Cytochrome P450-dependent toxicity of environmental polycyclic aromatic hydrocarbons towards human macrophages.

Polycyclic aromatic hydrocarbons (PAHs) such as benzo(a)pyrene (BP) are potent immunosuppressive environmental contaminants acting on lymphocytes and monocytes. To establish whether differentiated macrophages, which play a crucial role in innate and acquired immunity, can also constitute major cellular targets, we have characterized PAH effects towards primary human macrophages.
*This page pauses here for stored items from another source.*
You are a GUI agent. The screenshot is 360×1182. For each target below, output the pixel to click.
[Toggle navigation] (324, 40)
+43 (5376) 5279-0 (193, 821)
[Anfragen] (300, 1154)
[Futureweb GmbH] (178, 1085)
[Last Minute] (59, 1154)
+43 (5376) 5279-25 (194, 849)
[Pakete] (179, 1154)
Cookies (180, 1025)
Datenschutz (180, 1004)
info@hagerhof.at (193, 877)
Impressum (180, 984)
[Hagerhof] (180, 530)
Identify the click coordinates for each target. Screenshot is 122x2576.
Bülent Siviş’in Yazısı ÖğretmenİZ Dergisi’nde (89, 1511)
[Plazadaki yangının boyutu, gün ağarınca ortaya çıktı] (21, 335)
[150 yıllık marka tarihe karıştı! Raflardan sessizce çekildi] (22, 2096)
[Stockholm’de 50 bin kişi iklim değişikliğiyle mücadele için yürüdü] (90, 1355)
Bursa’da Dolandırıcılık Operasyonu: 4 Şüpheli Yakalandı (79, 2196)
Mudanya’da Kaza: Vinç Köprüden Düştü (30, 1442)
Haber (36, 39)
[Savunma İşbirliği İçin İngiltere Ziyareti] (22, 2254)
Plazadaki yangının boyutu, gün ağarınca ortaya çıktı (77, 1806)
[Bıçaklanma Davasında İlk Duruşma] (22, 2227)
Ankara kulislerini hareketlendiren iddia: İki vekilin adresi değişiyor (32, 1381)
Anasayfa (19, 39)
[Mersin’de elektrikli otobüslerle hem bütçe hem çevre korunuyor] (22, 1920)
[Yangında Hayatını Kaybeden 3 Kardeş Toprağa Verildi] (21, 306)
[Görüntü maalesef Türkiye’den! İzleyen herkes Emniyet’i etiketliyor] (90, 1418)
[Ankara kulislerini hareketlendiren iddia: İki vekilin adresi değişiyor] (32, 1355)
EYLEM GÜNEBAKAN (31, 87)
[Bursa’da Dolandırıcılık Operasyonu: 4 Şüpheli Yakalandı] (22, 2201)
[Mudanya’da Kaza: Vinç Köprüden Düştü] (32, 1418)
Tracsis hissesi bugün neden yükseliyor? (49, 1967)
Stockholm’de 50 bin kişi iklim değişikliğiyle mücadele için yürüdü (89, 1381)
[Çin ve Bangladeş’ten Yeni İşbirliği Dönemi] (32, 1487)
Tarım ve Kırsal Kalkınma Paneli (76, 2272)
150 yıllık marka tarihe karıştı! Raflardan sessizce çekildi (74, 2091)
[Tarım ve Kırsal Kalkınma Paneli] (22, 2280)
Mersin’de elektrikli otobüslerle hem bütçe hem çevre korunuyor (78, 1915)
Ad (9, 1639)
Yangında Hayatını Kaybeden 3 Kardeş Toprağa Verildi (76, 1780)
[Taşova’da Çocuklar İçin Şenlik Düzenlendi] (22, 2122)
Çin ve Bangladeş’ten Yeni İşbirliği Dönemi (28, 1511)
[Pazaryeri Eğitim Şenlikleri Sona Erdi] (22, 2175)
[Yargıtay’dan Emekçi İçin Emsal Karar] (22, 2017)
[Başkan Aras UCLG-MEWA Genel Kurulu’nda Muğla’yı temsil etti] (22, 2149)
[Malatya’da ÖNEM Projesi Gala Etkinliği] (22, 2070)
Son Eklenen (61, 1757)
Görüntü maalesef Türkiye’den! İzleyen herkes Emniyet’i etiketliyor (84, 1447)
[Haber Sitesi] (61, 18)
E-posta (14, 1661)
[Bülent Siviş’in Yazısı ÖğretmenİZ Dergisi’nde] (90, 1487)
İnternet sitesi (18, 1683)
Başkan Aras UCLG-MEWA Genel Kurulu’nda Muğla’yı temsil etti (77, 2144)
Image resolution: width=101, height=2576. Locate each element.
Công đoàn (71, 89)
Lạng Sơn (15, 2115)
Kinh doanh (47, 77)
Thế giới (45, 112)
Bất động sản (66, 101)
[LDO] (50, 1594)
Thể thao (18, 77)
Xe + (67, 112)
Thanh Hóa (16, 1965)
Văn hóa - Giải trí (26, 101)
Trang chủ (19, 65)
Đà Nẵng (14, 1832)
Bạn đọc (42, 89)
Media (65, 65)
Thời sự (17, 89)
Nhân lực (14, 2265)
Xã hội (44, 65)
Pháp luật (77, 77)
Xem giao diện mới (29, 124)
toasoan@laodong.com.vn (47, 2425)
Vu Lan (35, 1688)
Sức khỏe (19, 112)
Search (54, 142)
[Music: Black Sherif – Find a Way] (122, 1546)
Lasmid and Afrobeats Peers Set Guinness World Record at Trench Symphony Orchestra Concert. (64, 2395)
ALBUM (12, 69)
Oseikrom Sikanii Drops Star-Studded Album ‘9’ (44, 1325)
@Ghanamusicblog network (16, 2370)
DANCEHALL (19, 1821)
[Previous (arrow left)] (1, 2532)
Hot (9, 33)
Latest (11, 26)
BP-treatment was found to dramatically alter their functional capacities and to trigger a caspase- and mitochondrion-related apoptosis, associated with down-regulation of the survival factors c-FLIP(L) and Bcl-X(L) and up-regulation of the pro-apoptotic factor p53. Such deleterious effects were associated with BP metabolite production, whose inhibition by the cytochrome P-450 1A1 inhibitor alpha-naphthoflavone fully abolished BP toxicity. In contrast to BP, the related halogenated arylhydrocarbon 2,3,7,8-tetrachlorodibenzo-p-dioxin, known to be poorly metabolized if any, only minimally affected macrophages. Overall, these data provide evidence for a cytochrome P-450-dependent toxicity of PAHs towards human differentiated macrophages, which may contribute to their immunosuppressive effects.